狭いこがおも事務所は全員で22名もの人が入りましたが、過去最高記録の集客です。実際に暫定予算になったことで影響を直に被っている方もおられ、関心の高いテーマであることがわかりました。本来は行政がしっかり説明してくれたらいいんですけどね(けど、行政が伝えると事務的にならざるをえないので、悩ましいところですね)。

 

 

 

▼実は稀なことでもなかった、暫定予算

暫定予算になる(=本予算が否決になる)ということは、実は稀なことでもないようです。小金井市だけではなく、これまで近い記憶を紐解くと多摩地域では国分寺市、国立市、東久留米市、過去には武蔵野市などでも暫定予算になった例が紹介されていました。

 

ちなみに後で調べてみると、その他西東京市や多摩市でも10~15年前くらいに暫定予算になったことがあるようです。多摩地域では特段珍しいこととも言い切れません(とはいえ、それがいいことと言っているのではありません)。

 

小金井市は平成15~17年度まで3年連続して土地区画整理や再開発絡みで暫定予算を経験、勉強会では当時の議会会派構成などのレビューもあり、石塚トークが冴え渡りました。

 


▼この暫定予算での市民生活への影響

 

現在は2ヶ月(4月・5月)のみの暫定予算となっているため、確かに市民生活に部分的に影響が出ているようです。

 

<市民生活への影響例>

  • 図書館の新刊が買えない
  • 商店会街路灯のLED化補助事業がストップ
  • 協働事業提案制度に着手できず(本来なら4月から着手する予定だった)
  • 食育推進計画策定がストップ(会議が開けない)
  • 江戸東京野菜まちおこし連絡会の会議が中止
  • その他新規事業や補助金申請ストップ etc…

 

上記以外にも、特に補助金などを受ける際の手続きが年間分→2ヶ月分などでの出し直しをさせられるなど、余計な手間もかかっているということです。

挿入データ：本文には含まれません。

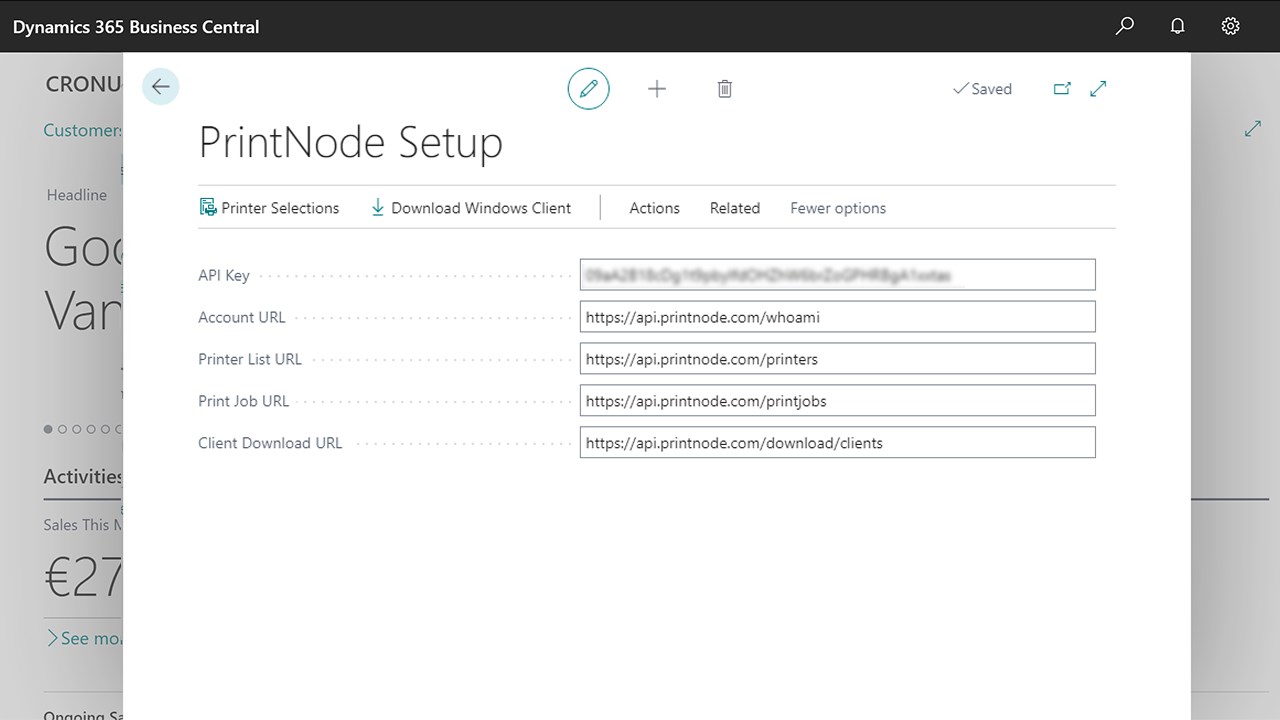Open the notifications bell
1280x720 pixels.
[1178, 26]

職員からも、事務手続きが増え、予定していた事業に着手していいかわからず困っている、などの声も聴こえてきます。暫定予算というものは、やはり通常よりも手間や困ったことが起こっていることに間違いがありませんが、こんな状態になったことについて『議会は何足を引っ張ってるんだ!』という声が起こってきています。


▼市民生活への影響がほぼ出ないやり方がある!?

 

地方自治法では暫定予算については明確な規定もないようです。今回小金井市が2ヶ月分として組んだ暫定予算ですが、特にそんな短期かつ必要最低限の経費だけを組むという必然性もないことがわかりました。

 

(地方自治法 第218条の2)
「普通地方公共団体の長は、必要に応じて、一会計年度のうちの一定期間に係る暫定予算を調製し、これを議会に提出することができる。」

 

市報こがねい(平成28年4月15日号)には暫定予算の説明について「…本来の予算が成立するまでの間、行政の中断を防ぐためのつなぎ予算として最小限必要とされる経費の支出ができるよう、暫定的に予算を調整…」とあります。

 

 

しかし、暫定予算とはいえども最低限の必要経費だけではなく、本予算反対の議題に関する予算を除いて暫定予算を組めば、市民生活への影響はほとんどないはずです。それに対して議会側も反対はしない(できない)と考えられます。小金井市の本予算否決の内容でいうと、福祉会館関係の予算が大きな争点であり、それ以外の大半のことは議会としても反対する理由はないのです。

 

理屈上ですが、前述の食育推進計画の予算をはじめ“争点になっていないもの”をもっと暫定予算に盛り込めます。逆にいえば、市民生活を最大限考慮して盛り込むことが行政の仕事ではないでしょうか。

 

なぜ、最小限の必要経費に暫定予算をとどめたのか、そこはよく判りません。

 

いずれにせよ、どこかで本予算は可決しないといけません(東久留米市で最終的に市長が本予算を専決処分したという例もあるようですが、異例のことです)。5月19日(木)には臨時議会でまた本予算審査があるので、取り急ぎはそちらに注目ですね。次の暫定予算の心配をしなくていいのであれば、それにこしたことはないものです。